■ Task to complete: From the line containing "پوشه‌ طلقی دکمه دار M651 (83, 1665)" down to the line containing "چتر تبلیغاتی M8000 (403, 573)" in the records below, reproduce every line exactly, ends included, and omit all others.

::::::

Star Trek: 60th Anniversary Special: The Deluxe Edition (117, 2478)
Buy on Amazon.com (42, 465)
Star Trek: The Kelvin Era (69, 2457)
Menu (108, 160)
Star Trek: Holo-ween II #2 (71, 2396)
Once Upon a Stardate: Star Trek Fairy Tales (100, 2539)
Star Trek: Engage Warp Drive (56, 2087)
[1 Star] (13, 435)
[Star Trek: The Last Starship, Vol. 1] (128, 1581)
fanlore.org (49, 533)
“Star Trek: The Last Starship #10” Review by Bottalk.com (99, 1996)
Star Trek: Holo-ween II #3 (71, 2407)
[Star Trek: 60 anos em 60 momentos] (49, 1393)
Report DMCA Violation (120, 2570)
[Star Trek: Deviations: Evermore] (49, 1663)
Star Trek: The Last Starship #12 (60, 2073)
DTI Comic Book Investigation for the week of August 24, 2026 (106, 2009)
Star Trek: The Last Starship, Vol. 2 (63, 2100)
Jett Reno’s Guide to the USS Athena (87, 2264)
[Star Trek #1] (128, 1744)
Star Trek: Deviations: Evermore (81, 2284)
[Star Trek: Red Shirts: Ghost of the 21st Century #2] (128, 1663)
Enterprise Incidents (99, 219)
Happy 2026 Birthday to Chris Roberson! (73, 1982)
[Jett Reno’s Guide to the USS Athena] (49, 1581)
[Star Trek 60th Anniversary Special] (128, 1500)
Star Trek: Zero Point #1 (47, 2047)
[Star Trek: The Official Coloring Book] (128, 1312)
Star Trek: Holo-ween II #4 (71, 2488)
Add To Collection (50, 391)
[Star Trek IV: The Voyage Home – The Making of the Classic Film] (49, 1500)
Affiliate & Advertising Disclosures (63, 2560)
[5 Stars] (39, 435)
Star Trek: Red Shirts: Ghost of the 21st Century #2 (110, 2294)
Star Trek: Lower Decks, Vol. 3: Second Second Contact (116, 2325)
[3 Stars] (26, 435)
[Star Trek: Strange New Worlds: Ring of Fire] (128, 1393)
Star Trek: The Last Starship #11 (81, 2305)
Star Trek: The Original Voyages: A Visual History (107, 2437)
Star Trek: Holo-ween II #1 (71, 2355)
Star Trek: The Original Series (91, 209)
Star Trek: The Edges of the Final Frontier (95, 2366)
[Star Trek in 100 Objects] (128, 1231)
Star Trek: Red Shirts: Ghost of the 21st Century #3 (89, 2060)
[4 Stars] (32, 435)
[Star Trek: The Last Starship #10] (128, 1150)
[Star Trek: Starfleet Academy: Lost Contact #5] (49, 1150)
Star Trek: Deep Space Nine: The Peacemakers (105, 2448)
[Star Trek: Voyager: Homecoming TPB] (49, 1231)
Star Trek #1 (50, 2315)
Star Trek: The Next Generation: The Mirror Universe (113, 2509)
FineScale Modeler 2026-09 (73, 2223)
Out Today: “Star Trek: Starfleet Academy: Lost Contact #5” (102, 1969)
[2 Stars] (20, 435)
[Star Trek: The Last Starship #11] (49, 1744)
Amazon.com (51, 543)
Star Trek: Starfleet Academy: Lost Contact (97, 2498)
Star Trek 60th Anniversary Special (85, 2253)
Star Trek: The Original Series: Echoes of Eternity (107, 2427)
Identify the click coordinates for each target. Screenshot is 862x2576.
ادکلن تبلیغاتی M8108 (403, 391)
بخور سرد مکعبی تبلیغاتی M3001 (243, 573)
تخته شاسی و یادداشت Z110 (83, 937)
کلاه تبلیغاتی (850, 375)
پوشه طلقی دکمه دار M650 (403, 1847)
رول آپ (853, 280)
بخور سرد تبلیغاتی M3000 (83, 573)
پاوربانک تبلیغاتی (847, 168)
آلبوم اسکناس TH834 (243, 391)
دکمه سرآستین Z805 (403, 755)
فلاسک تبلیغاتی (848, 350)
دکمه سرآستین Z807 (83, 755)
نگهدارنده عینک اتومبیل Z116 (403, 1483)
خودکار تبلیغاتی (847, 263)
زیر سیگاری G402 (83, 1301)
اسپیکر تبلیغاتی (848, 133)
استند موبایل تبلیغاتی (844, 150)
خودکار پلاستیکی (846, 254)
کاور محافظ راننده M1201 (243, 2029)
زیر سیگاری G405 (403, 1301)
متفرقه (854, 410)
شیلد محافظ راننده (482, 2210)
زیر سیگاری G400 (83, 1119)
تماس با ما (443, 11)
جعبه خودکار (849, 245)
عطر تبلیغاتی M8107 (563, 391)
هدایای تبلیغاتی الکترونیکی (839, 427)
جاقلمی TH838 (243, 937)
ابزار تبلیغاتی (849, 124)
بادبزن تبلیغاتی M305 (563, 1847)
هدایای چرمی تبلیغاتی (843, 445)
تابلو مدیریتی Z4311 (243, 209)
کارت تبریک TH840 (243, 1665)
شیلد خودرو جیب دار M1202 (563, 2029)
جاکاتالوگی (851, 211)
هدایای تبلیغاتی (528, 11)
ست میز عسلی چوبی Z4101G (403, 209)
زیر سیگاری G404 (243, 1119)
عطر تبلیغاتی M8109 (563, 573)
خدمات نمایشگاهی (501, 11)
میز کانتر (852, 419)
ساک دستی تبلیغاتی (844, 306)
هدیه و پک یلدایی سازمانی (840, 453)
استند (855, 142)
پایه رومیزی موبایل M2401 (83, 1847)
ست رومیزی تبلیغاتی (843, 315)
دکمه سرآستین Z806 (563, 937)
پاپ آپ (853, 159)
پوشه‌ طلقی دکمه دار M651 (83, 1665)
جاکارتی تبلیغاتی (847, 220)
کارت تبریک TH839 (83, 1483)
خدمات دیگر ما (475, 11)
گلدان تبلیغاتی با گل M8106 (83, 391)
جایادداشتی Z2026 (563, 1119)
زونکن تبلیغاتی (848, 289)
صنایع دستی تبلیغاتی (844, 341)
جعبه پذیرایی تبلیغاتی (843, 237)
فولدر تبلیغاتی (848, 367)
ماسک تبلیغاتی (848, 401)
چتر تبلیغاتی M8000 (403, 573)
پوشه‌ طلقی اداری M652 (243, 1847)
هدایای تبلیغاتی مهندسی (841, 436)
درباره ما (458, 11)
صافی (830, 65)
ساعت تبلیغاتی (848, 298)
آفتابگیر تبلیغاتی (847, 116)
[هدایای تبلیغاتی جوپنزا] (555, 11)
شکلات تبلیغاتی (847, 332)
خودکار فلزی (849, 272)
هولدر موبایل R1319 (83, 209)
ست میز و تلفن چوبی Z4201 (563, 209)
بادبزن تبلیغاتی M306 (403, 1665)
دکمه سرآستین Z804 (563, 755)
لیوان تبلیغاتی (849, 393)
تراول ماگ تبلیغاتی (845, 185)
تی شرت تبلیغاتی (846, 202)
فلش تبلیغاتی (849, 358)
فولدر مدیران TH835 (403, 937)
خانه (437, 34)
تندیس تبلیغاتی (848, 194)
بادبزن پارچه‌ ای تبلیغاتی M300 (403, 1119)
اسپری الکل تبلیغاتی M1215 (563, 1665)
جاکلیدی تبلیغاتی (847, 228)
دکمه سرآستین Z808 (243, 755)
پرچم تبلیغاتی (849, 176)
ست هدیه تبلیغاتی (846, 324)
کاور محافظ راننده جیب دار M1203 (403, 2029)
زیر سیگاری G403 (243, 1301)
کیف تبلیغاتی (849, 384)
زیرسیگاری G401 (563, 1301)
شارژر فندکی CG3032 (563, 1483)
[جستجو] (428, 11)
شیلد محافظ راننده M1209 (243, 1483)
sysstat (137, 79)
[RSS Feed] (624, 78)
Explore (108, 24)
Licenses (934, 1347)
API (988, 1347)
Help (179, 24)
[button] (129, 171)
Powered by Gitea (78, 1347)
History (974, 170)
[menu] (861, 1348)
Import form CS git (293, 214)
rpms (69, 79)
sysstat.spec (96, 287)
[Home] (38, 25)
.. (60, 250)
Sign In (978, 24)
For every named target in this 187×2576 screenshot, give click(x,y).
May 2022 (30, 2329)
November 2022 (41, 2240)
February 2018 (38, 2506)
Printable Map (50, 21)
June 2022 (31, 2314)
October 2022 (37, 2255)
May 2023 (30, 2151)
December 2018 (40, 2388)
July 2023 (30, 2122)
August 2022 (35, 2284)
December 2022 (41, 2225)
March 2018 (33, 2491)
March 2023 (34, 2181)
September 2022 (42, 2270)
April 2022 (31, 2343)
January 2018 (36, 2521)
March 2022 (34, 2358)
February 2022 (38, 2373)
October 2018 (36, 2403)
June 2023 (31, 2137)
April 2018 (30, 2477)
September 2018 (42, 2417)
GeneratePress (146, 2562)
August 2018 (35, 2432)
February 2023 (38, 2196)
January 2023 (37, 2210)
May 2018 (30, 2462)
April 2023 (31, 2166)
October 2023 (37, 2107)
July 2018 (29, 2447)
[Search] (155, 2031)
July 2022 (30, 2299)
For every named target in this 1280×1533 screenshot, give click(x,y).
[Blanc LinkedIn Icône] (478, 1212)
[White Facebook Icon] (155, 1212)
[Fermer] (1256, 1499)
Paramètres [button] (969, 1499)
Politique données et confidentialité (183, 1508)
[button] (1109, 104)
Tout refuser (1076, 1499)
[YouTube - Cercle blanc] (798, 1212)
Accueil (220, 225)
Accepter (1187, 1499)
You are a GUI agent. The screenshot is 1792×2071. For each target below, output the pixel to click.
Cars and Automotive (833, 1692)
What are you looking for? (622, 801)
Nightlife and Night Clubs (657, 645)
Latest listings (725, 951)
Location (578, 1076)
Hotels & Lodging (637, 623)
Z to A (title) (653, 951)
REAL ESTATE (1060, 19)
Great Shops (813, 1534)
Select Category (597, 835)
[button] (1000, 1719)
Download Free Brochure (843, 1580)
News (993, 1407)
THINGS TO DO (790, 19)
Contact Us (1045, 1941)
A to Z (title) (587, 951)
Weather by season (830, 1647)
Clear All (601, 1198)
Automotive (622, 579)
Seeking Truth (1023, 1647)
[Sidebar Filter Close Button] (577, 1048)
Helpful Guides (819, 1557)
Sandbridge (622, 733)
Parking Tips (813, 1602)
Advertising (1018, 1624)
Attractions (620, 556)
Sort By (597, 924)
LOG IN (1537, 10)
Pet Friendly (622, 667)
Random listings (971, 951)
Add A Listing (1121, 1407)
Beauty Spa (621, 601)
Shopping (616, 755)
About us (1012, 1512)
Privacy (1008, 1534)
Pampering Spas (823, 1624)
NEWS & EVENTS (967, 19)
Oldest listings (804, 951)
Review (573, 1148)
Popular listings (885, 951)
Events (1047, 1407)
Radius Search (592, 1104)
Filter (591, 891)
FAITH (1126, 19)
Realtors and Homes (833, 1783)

::::::

■ Exercise solution:
پوشه‌ طلقی دکمه دار M651 (83, 1665)
جاکارتی تبلیغاتی (847, 220)
کارت تبریک TH839 (83, 1483)
خدمات دیگر ما (475, 11)
گلدان تبلیغاتی با گل M8106 (83, 391)
جایادداشتی Z2026 (563, 1119)
زونکن تبلیغاتی (848, 289)
صنایع دستی تبلیغاتی (844, 341)
جعبه پذیرایی تبلیغاتی (843, 237)
فولدر تبلیغاتی (848, 367)
ماسک تبلیغاتی (848, 401)
چتر تبلیغاتی M8000 (403, 573)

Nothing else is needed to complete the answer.